Italia a un passo dalla deflazione: che cos’è e che cosa rischiamo

Deflazione in Italia? Il pericolo è sempre più concreto, e ce lo dicono i dati sui prezzi diffusi proprio ieri dall’Istat. Ma che cos’è la deflazione, e che cosa rischiamo adesso?

Deflazione in Italia: non è la prima volta che riscontriamo preoccupanti segnali da questo punto di vista, e ormai l’allarme sembra sempre più concreto: a dirlo, stavolta, è proprio l’Istat, che giusto ieri ha reso noto il suo bilancio definitivo sui prezzi in Italia durante l’ultimo anno. E ciò che ne è venuto fuori è un quadro a dir poco inquietante.
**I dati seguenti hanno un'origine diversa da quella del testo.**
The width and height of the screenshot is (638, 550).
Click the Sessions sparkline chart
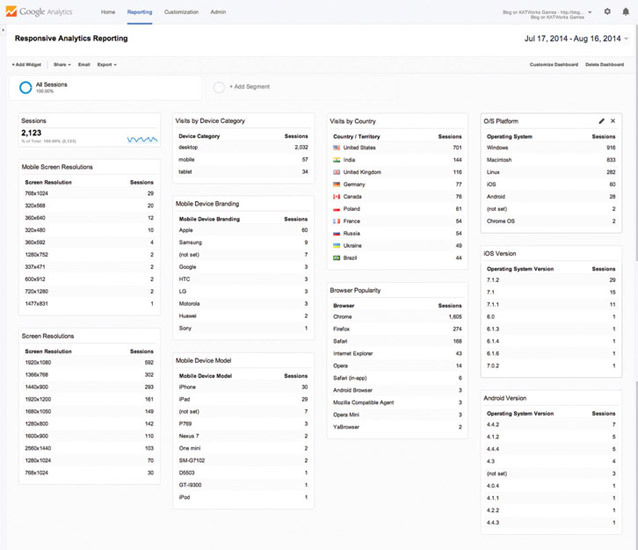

I dati sui prezzi in Italia

I numeri, infatti, non lasciano molto adito a dubbi: in un solo anno l’inflazione nel nostro Paese si è ridotta di ben due volte e mezzo: il tasso del 2013 è infatti all’1,2 per cento, con il valore più basso registrato dal 2009. Un dato che ha sorpreso i più, soprattutto se consideriamo che siamo davanti a un calo particolarmente brusco rispetto al 3 per cento con il quale avevamo chiuso il 2012. Insomma, le famiglie nel corso del 2013 hanno smesso di spendere e la crisi si è riversata tutti sui prezzi, al punto che persino il temuto e contestato aumento Iva ha avuto un effetto tutto sommato modesto.

Tutti i settori in crisi: si salvano solo l’alimentare e l’istruzione

Andando a esaminare i dati Istat nello specifico, quello che emerge è una situazione nella quale, con tutta evidenza, spicca il malessere delle famiglie italiane, costrette a sempre più importanti tagli di spesa. Particolarmente colpito il settore dell’energia (lo scorso anno benzina e diesel sono calate rispettivamente dell’1,7 e del 2,1 per cento), ma è difficile trovare un comparto che sia stato immune dai decrementi. Praticamente si salvano solo l’alimentare (+2,4 per cento) e l’istruzione (+2,6 per cento).

Livorno, Venezia, Treviso e Palermo ufficialmente in deflazione

Che l’allarme deflazione non sia pura propaganda lo possiamo registrare in ben 4 città italiane, dove i prezzi sono scesi, anche se di poco, addirittura sotto lo zero. E’ il caso di Livorno (-0,2 per cento), Venezia, Treviso e Palermo (per tutte e tre -0,1 per cento). Non siamo quindi più di fronte a un mero allarme, ma a una realtà concreta.

Il pericolo Giapponese dietro l’angolo?

Bankitalia ha comunque tenuto a rassicurare che le cose a dicembre dovrebbero migliorare (con l’inflazione nuovamente in crescita), ma la nostra situazione preoccupa proprio perché ricorda troppo da vicino gli spaventosi echi del “ventennio perduto” giapponese, quando il crollo della domanda interna nipponica portò alla caduta del Pil e alla conseguente esplosione del debito pubblico. E se dalla palude deflazionista il Giappone sembra riuscire ad affrancarsi solo quest’anno, grazie anche alle politiche fortemente espansive del premier Shinzo Abe, da più parti emerge il concreto timore che il nostro Paese non sarebbe minimamente in grado di invertire una spirale negativa di questo tipo, soprattutto se consideriamo l’imperitura tendenza degli ultimi esecutivi a soggiacere a qualsiasi tipo di diktat teutonico-europeo.